### [Requirement]
The result should be the lines from the one holding "Where should I" to the final line of the records below, repeated exactly and with no pictures.

### Data in this exercise ###

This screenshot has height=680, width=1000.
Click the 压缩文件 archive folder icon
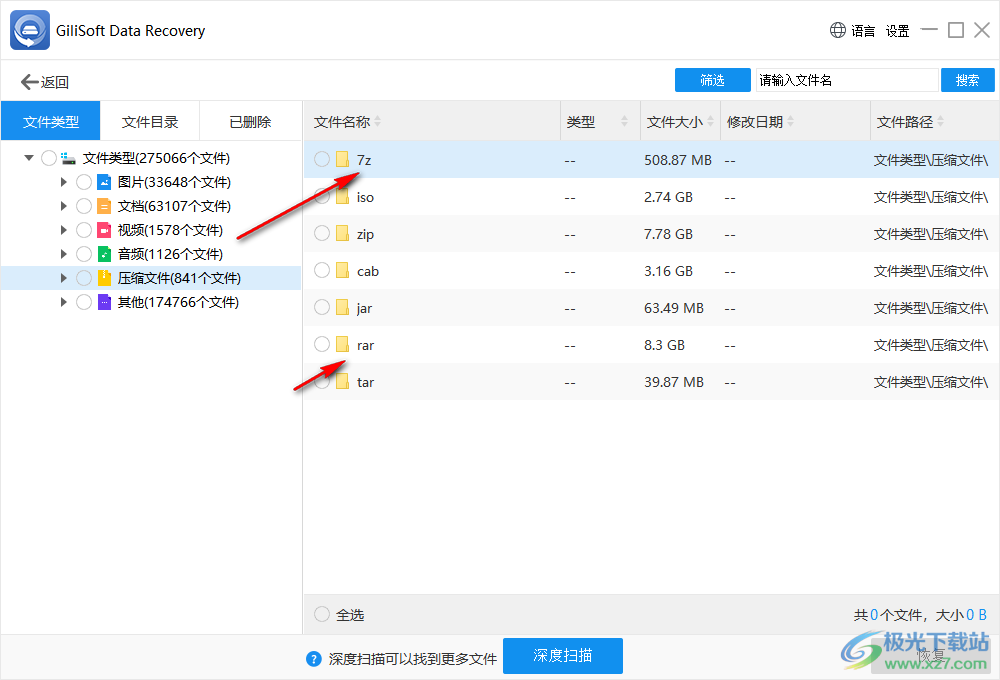[105, 277]
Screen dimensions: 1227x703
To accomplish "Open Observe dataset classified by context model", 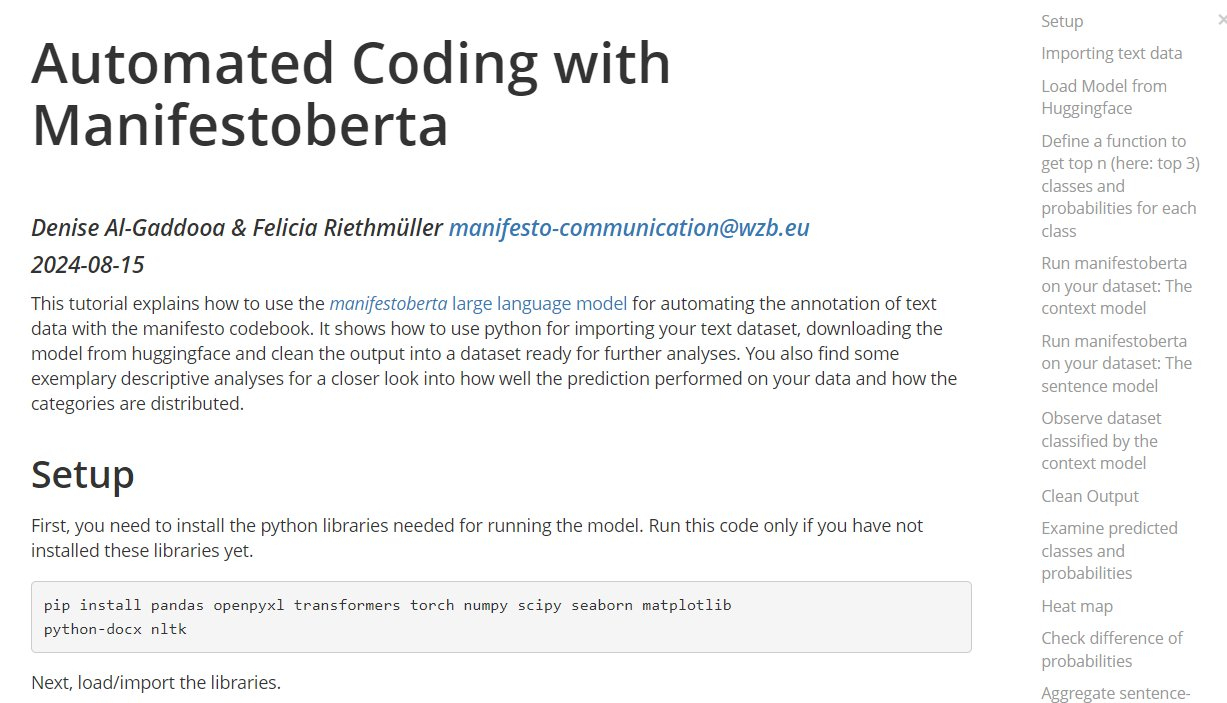I will 1100,440.
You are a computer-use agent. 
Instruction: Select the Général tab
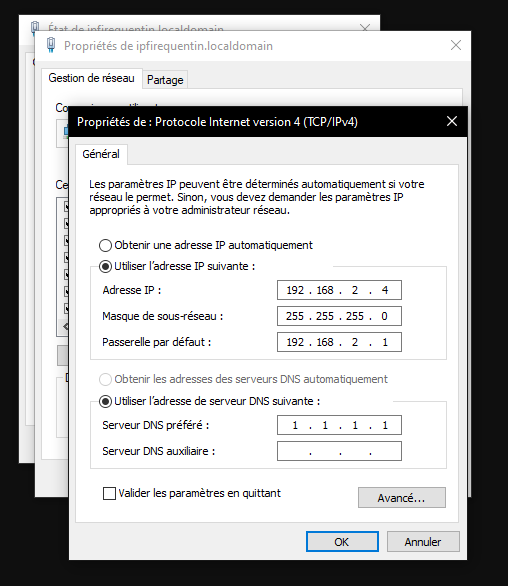click(x=101, y=154)
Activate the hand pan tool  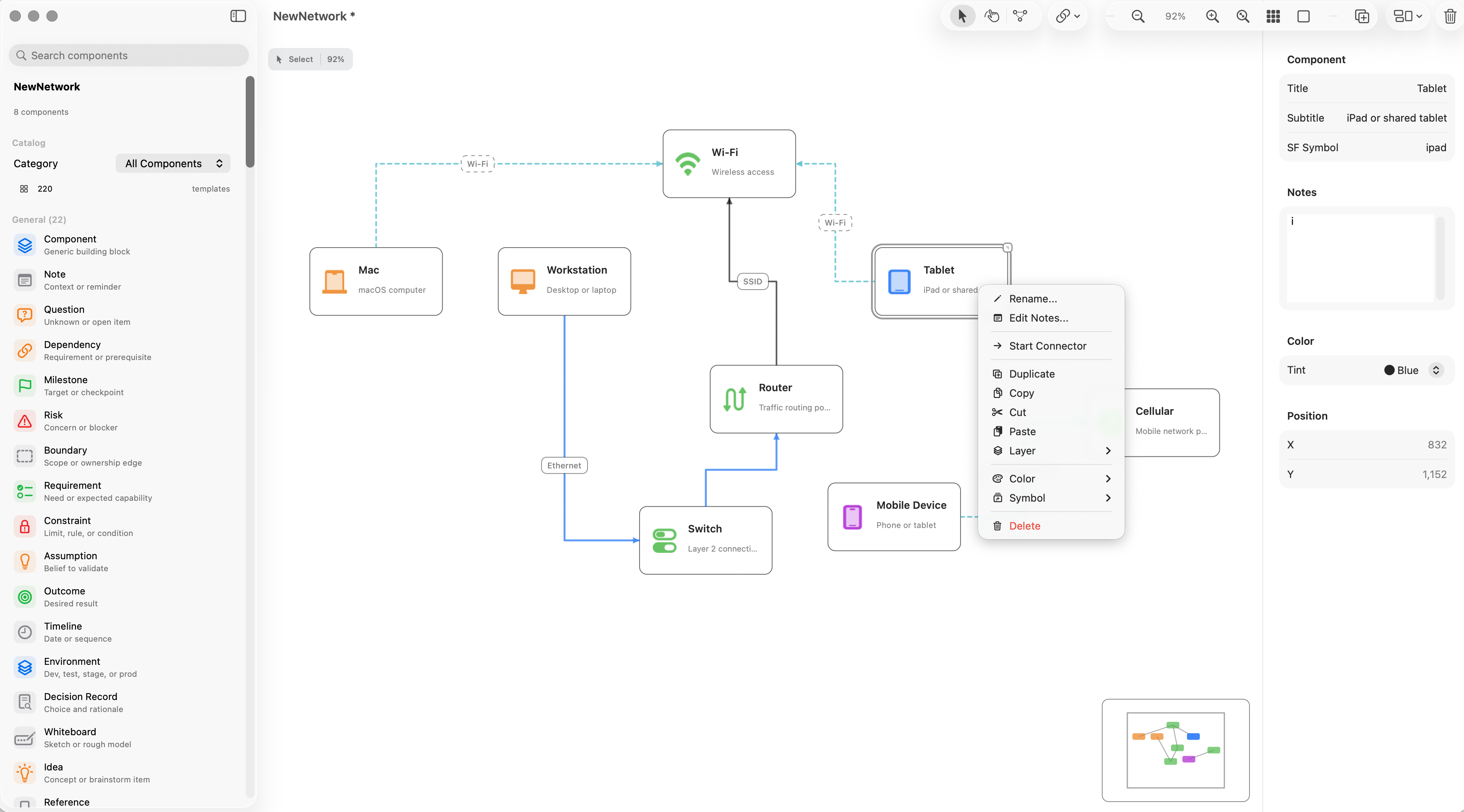point(992,16)
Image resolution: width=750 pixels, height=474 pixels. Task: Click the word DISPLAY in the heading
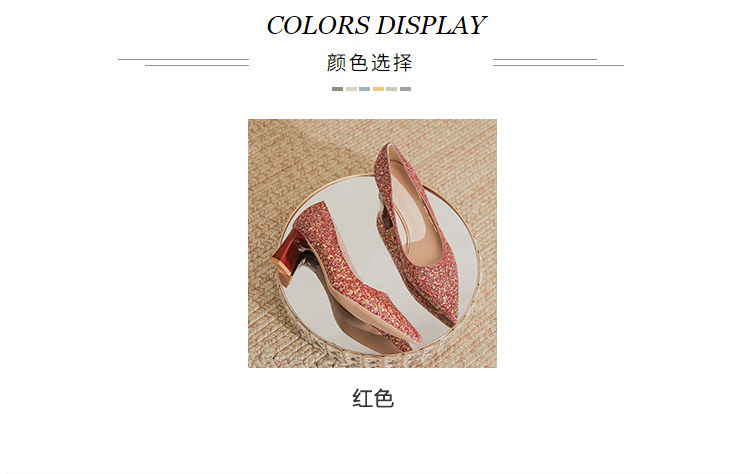pyautogui.click(x=431, y=25)
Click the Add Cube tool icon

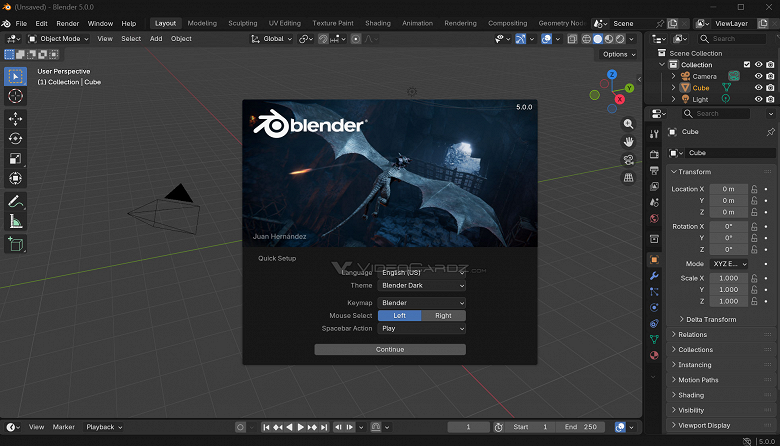pyautogui.click(x=15, y=244)
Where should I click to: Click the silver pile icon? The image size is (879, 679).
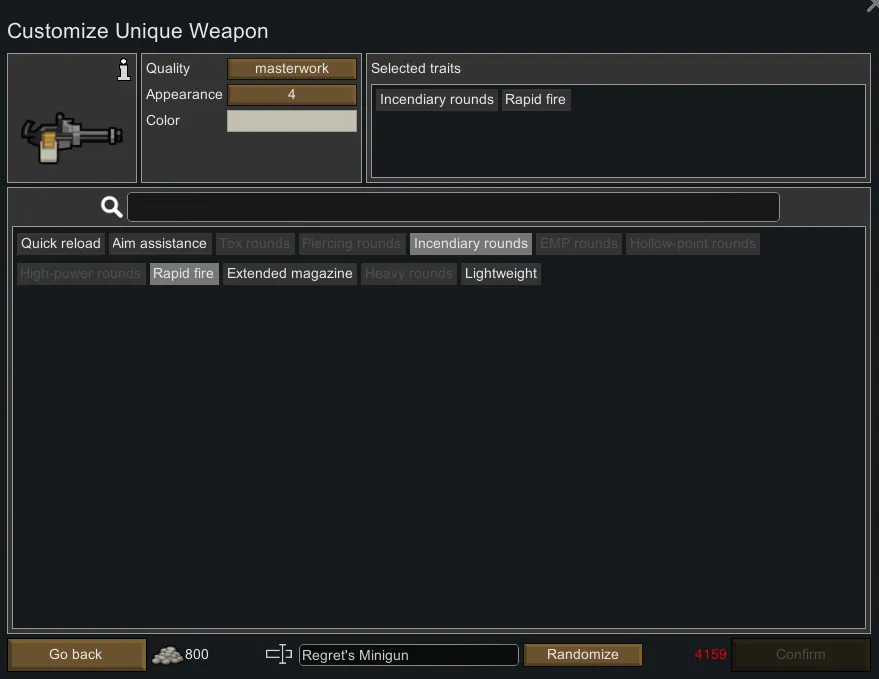[167, 655]
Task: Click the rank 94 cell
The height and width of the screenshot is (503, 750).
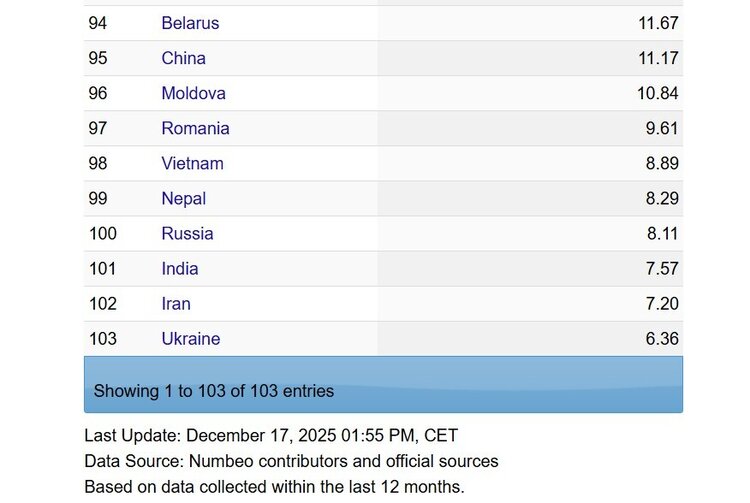Action: point(98,23)
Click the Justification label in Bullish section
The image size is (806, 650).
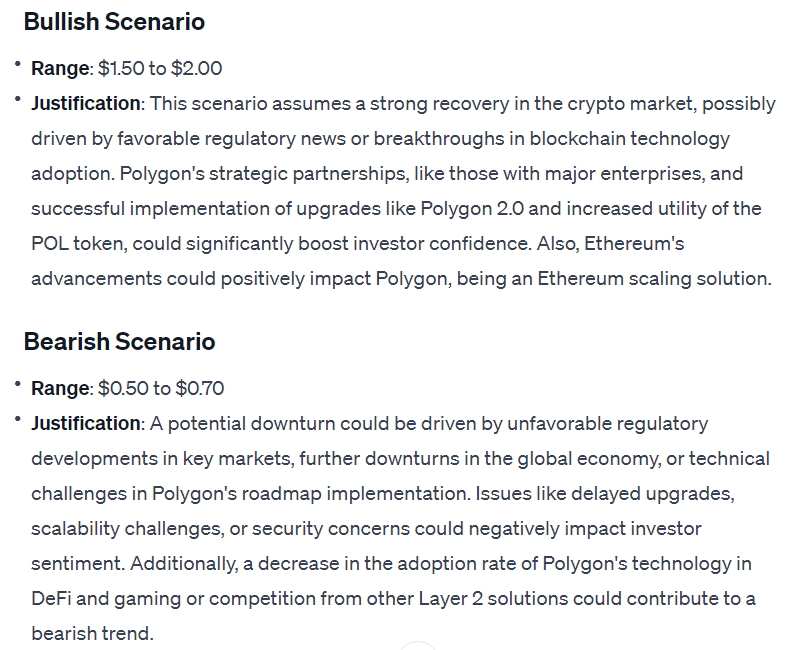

###

### [Answer section]
Where should I click to: Click the silver pile icon? The image size is (879, 679).
[167, 655]
Task: Click the rank 94 cell
The height and width of the screenshot is (503, 750).
Action: point(98,23)
Click the Justification label in Bullish section
The image size is (806, 650).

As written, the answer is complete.